Collected data

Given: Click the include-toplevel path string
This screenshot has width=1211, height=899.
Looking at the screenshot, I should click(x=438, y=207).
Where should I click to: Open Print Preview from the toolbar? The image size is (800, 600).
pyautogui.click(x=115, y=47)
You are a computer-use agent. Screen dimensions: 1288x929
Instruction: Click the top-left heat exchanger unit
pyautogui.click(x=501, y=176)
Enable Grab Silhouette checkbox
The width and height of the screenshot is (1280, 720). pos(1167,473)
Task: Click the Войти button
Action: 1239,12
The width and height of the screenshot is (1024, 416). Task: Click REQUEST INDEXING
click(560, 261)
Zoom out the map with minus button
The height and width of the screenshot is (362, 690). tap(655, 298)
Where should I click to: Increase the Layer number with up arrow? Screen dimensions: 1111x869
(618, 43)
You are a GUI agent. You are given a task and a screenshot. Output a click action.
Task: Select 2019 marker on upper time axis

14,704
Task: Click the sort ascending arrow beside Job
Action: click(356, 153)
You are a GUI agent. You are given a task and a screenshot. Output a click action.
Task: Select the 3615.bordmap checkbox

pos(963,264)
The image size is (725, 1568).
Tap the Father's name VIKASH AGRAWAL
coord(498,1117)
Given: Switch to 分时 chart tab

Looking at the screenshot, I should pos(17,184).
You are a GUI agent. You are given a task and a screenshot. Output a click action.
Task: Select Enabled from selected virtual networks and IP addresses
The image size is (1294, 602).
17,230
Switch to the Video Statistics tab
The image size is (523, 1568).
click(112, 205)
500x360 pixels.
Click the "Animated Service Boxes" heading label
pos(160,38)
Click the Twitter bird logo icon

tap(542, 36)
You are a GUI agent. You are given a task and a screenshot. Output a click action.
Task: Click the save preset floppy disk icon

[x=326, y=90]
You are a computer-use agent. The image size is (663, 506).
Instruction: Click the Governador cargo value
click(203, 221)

**PROBLEM:** Extract exactly the lines between the line containing "500x360 pixels." and the end of the data, including both.

**OUTPUT:**
500x360 pixels.
Click the "Animated Service Boxes" heading label
pos(160,38)
Click the Twitter bird logo icon

tap(542, 36)
You are a GUI agent. You are given a task and a screenshot. Output a click action.
Task: Click the save preset floppy disk icon

[x=326, y=90]
You are a computer-use agent. The image size is (663, 506).
Instruction: Click the Governador cargo value
click(203, 221)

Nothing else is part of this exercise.